● Assigned task
Nothing but an exact copy is asked for: the lines in the material below from the one with "1400x843 pixels. Task: Toggle" through the one with "Screen dimensions: 789x525", pictures excluded.

● Extracted entries

━━━━━━━━━━━━━━━━━━━━

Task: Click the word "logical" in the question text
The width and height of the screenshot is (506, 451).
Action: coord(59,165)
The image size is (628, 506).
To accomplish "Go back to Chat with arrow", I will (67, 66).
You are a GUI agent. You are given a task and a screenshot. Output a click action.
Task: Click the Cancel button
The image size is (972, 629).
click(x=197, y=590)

━━━━━━━━━━━━━━━━━━━━

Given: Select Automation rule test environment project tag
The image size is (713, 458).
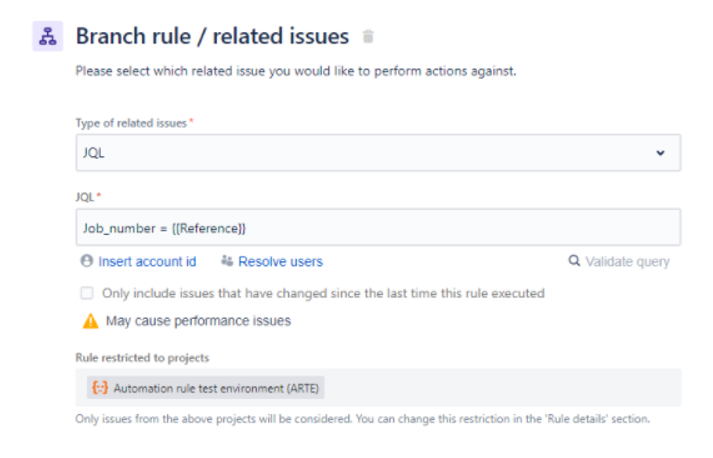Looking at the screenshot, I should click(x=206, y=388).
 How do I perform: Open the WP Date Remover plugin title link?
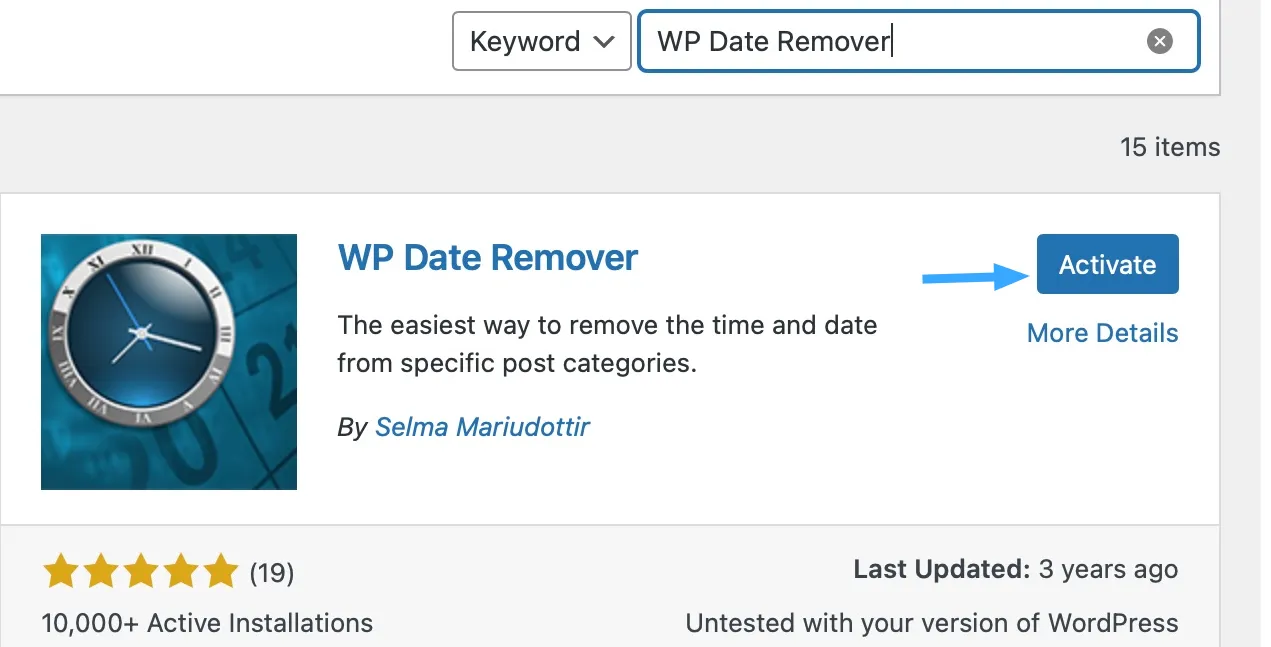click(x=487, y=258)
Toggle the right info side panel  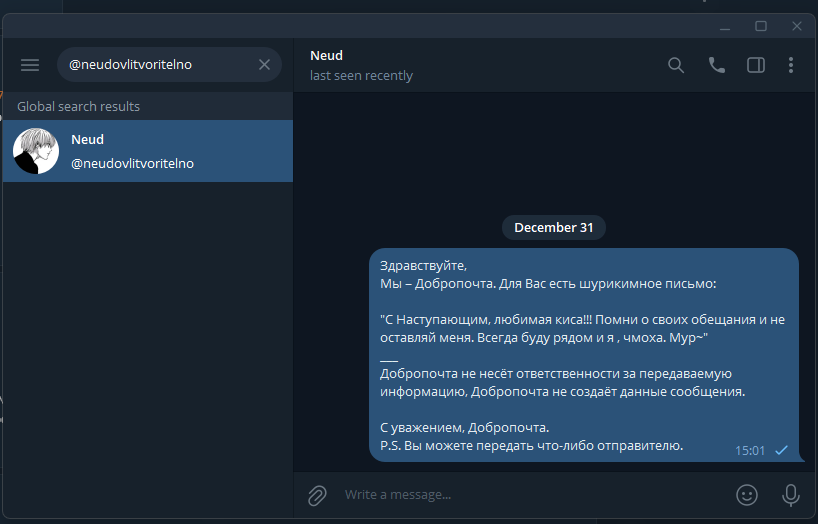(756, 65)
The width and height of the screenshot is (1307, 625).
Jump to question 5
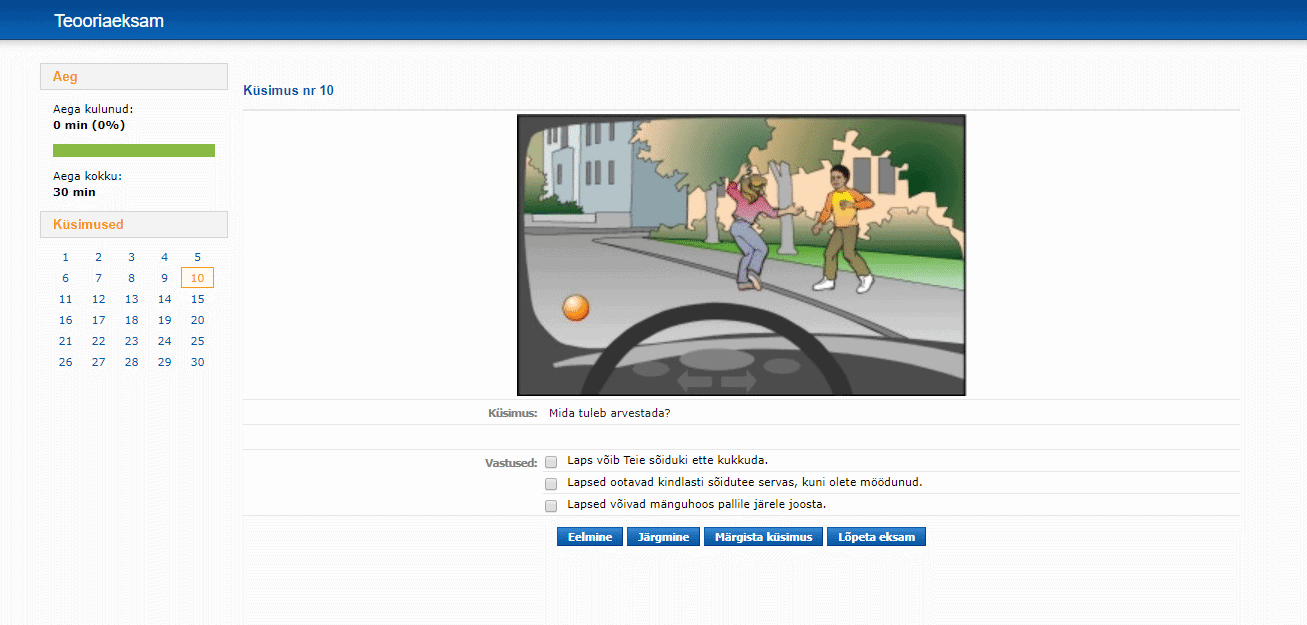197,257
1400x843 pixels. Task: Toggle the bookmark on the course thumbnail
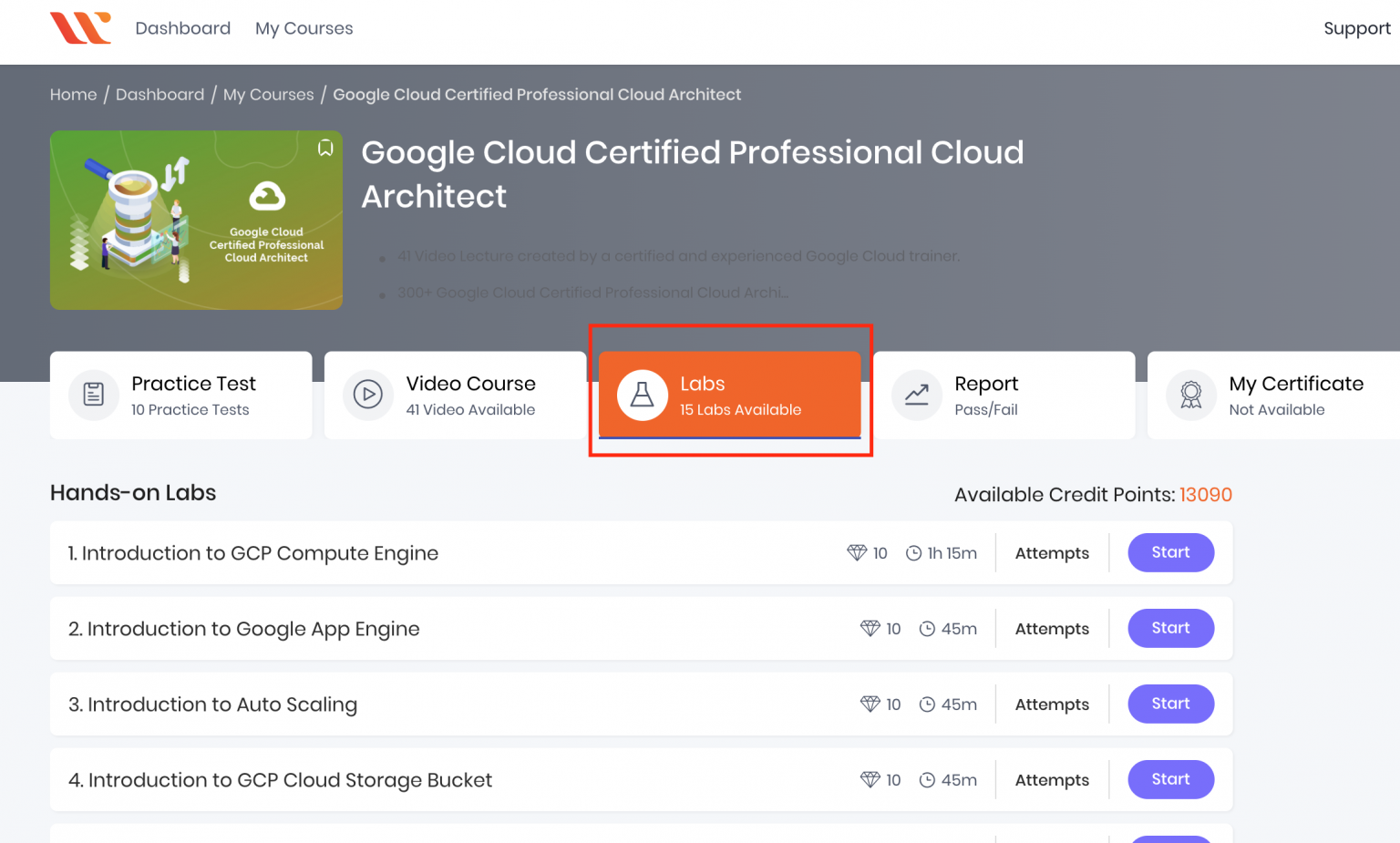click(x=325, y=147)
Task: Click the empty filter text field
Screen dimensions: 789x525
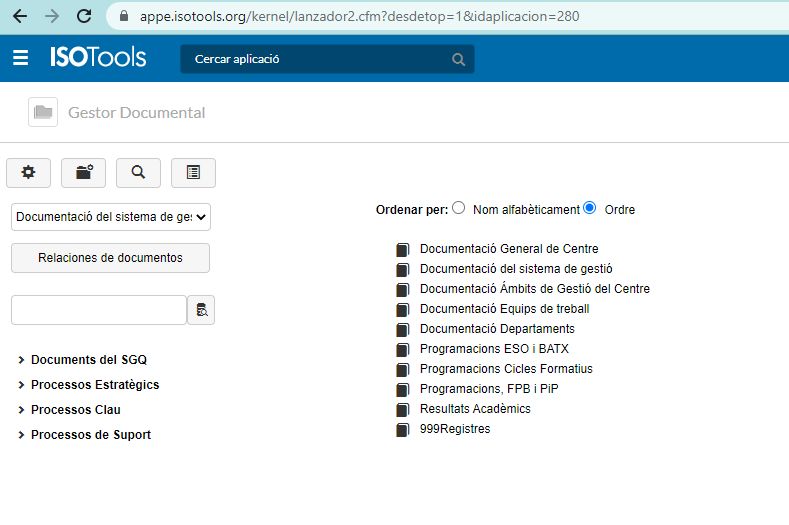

━━━━━━━━━━━━━━━━━━━━

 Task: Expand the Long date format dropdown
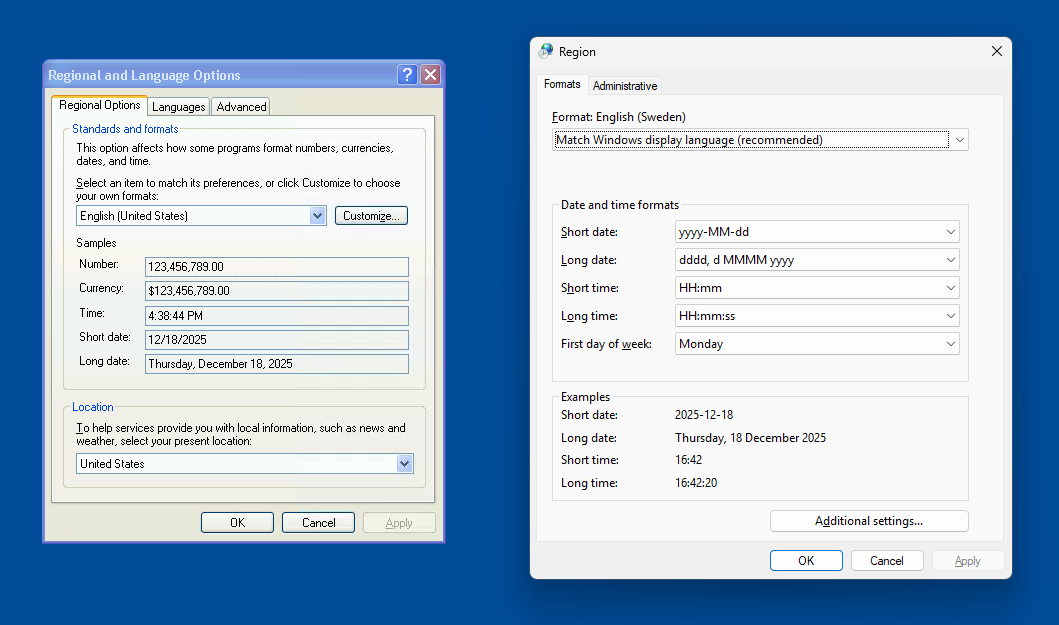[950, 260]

━━━━━━━━━━━━━━━━━━━━

● Answer section
1400x843 pixels. Task: Toggle the bookmark on the course thumbnail
click(x=325, y=147)
Task: Click the empty filter text field
Screen dimensions: 789x525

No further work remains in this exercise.